→ **What the task asks**
Below are some records; quote exactly the lines from the one that contains "Johann Sebastian Bach (953, 624)" through the one that contains "Catalog (471, 67)", inclusive, and no others.

→ **Source material**
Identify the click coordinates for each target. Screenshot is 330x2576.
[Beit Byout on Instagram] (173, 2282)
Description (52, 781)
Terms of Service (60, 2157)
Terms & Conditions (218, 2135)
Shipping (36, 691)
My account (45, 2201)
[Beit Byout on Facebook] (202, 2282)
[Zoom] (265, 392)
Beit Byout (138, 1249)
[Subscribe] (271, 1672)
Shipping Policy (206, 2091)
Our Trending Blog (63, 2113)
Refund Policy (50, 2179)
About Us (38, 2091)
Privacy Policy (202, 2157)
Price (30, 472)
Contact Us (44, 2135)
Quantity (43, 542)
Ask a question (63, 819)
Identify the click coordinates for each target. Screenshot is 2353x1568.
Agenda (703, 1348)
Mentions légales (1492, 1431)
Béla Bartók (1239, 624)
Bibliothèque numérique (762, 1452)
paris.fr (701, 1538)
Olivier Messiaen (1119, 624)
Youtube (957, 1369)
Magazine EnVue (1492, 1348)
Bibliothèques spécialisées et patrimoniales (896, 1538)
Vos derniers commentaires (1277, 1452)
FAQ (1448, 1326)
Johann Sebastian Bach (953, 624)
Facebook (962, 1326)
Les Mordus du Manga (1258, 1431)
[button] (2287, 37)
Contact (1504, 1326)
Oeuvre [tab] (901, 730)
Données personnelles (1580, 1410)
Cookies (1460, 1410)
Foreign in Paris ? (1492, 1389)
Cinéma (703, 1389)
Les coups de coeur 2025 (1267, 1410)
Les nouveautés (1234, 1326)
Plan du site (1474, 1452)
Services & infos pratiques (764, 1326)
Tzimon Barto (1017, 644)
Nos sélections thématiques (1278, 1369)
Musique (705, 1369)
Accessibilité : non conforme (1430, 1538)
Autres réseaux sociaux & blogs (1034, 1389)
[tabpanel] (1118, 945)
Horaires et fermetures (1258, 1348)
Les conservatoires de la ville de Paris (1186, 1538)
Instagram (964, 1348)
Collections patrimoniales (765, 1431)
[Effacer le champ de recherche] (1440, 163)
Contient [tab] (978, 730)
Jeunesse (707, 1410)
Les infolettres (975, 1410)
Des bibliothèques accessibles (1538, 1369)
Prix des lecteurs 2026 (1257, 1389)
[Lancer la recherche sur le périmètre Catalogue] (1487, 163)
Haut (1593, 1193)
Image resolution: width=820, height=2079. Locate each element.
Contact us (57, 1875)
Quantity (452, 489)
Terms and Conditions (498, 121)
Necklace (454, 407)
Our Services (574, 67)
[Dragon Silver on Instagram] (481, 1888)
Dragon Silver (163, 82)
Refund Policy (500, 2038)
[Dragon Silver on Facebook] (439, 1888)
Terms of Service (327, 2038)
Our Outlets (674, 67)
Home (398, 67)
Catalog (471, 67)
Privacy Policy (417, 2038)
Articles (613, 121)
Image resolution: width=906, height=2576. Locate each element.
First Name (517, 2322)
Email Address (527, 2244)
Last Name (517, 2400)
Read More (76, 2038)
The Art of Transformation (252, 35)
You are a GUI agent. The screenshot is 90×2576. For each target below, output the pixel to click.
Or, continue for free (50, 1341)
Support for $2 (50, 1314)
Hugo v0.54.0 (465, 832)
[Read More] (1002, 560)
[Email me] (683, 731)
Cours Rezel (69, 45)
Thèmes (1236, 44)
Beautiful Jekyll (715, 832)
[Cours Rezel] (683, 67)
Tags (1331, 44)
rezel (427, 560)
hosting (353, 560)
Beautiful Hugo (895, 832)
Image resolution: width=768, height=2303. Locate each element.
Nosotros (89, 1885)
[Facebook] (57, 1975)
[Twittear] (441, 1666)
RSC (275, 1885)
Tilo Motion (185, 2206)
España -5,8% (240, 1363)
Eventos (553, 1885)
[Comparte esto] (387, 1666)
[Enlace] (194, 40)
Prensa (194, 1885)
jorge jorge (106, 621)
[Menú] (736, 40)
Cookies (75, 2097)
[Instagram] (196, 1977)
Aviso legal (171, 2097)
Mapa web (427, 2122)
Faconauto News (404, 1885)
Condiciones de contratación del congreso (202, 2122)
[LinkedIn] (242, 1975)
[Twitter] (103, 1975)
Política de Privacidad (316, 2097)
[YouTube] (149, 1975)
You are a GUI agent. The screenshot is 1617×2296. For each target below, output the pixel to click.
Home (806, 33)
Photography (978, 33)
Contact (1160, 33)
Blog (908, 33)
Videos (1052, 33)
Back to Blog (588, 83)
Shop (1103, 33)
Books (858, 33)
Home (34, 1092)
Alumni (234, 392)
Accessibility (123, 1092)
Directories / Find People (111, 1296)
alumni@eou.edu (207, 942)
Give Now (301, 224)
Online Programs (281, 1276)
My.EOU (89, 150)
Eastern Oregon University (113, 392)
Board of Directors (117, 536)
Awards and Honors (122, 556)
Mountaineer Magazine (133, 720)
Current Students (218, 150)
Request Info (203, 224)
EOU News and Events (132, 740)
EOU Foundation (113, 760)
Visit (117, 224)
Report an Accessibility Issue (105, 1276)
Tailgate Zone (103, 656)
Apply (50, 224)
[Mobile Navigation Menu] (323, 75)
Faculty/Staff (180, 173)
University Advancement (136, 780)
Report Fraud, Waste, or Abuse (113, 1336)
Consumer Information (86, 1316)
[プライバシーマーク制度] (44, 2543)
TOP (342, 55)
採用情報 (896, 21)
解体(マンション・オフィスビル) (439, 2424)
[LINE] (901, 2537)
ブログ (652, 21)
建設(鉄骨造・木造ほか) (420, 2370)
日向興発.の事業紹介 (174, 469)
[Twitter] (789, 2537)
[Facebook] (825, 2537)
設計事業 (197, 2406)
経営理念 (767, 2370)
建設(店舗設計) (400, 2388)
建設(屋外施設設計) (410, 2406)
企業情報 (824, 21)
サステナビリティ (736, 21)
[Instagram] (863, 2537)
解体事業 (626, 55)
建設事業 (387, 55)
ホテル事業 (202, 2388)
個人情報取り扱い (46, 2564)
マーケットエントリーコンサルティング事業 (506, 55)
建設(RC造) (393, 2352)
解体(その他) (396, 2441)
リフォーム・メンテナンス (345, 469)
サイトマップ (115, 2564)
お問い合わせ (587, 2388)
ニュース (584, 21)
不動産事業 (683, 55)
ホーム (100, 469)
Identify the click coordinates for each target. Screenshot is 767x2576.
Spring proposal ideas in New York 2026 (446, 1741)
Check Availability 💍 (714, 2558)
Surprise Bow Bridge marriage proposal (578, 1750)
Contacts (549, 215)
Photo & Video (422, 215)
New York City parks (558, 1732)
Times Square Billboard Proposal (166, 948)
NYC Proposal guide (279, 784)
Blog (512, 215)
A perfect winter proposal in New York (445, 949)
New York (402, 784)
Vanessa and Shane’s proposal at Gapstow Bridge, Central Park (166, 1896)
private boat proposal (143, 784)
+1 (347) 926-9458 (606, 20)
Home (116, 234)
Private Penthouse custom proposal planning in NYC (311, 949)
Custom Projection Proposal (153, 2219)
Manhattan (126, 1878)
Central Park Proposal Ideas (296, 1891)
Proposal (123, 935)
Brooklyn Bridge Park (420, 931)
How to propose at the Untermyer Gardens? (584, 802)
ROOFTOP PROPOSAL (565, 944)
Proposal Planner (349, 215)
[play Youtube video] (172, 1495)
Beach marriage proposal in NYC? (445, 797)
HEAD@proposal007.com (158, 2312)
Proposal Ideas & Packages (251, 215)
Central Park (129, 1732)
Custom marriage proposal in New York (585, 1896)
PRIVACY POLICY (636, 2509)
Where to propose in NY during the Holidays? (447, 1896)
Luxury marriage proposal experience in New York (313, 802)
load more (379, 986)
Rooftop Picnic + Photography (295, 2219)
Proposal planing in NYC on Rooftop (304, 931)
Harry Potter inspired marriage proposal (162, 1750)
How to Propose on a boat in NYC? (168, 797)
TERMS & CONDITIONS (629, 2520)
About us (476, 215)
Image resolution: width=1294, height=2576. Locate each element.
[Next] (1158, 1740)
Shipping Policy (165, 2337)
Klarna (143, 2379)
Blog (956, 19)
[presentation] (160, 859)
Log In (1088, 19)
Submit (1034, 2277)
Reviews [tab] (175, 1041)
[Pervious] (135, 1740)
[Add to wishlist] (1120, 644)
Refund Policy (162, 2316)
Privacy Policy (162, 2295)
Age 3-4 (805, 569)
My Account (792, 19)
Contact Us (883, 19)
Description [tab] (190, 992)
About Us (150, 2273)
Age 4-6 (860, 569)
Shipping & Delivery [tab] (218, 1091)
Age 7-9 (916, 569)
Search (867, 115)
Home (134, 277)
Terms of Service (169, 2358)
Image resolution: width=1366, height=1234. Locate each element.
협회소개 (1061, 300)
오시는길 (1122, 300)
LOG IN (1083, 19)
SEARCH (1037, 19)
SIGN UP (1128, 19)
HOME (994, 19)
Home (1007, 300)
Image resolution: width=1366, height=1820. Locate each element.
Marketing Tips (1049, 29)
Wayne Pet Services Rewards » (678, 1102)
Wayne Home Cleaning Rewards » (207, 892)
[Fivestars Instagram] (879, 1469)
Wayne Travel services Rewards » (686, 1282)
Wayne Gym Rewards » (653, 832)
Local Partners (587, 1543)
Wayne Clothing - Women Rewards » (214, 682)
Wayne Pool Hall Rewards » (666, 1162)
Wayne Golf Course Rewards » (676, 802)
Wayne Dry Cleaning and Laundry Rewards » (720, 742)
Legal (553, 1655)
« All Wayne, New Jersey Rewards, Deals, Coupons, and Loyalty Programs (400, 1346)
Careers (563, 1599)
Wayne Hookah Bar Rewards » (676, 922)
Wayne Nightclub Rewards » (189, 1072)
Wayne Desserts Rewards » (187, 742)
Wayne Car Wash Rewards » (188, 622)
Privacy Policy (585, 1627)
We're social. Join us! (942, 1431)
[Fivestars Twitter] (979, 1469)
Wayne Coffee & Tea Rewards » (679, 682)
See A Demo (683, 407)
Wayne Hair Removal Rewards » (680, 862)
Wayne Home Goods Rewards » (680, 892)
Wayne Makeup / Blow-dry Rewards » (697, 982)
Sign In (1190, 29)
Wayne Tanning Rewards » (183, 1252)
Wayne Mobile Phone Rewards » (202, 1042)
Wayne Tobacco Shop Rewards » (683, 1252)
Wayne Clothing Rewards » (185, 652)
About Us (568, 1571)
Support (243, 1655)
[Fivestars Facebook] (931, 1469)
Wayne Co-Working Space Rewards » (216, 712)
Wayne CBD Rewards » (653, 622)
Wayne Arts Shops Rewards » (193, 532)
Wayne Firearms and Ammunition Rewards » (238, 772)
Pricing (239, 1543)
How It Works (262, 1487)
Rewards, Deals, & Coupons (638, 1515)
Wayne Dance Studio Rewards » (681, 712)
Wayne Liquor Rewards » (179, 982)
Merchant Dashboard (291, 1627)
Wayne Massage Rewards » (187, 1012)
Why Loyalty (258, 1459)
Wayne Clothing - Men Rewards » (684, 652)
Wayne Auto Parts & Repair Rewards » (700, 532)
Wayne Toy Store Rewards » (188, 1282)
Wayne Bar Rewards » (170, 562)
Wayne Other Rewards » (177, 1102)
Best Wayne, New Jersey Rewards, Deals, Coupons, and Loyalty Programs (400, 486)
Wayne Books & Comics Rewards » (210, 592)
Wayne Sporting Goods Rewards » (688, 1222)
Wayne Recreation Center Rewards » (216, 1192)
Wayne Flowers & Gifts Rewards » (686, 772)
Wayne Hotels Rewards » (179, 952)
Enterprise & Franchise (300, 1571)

→ **Answer for the task**
Johann Sebastian Bach (953, 624)
Facebook (962, 1326)
Les Mordus du Manga (1258, 1431)
[button] (2287, 37)
Contact (1504, 1326)
Oeuvre [tab] (901, 730)
Données personnelles (1580, 1410)
Cookies (1460, 1410)
Foreign in Paris ? (1492, 1389)
Cinéma (703, 1389)
Les coups de coeur 2025 (1267, 1410)
Les nouveautés (1234, 1326)
Plan du site (1474, 1452)
Services & infos pratiques (764, 1326)
Tzimon Barto (1017, 644)
Nos sélections thématiques (1278, 1369)
Musique (705, 1369)
Accessibilité : non conforme (1430, 1538)
Autres réseaux sociaux & blogs (1034, 1389)
[tabpanel] (1118, 945)
Horaires et fermetures (1258, 1348)
Les conservatoires de la ville de Paris (1186, 1538)
Instagram (964, 1348)
Collections patrimoniales (765, 1431)
[Effacer le champ de recherche] (1440, 163)
Contient [tab] (978, 730)
Jeunesse (707, 1410)
Les infolettres (975, 1410)
Des bibliothèques accessibles (1538, 1369)
Prix des lecteurs 2026 (1257, 1389)
[Lancer la recherche sur le périmètre Catalogue] (1487, 163)
Haut (1593, 1193)
Image resolution: width=820, height=2079. Locate each element.
Contact us (57, 1875)
Quantity (452, 489)
Terms and Conditions (498, 121)
Necklace (454, 407)
Our Services (574, 67)
[Dragon Silver on Instagram] (481, 1888)
Dragon Silver (163, 82)
Refund Policy (500, 2038)
[Dragon Silver on Facebook] (439, 1888)
Terms of Service (327, 2038)
Our Outlets (674, 67)
Home (398, 67)
Catalog (471, 67)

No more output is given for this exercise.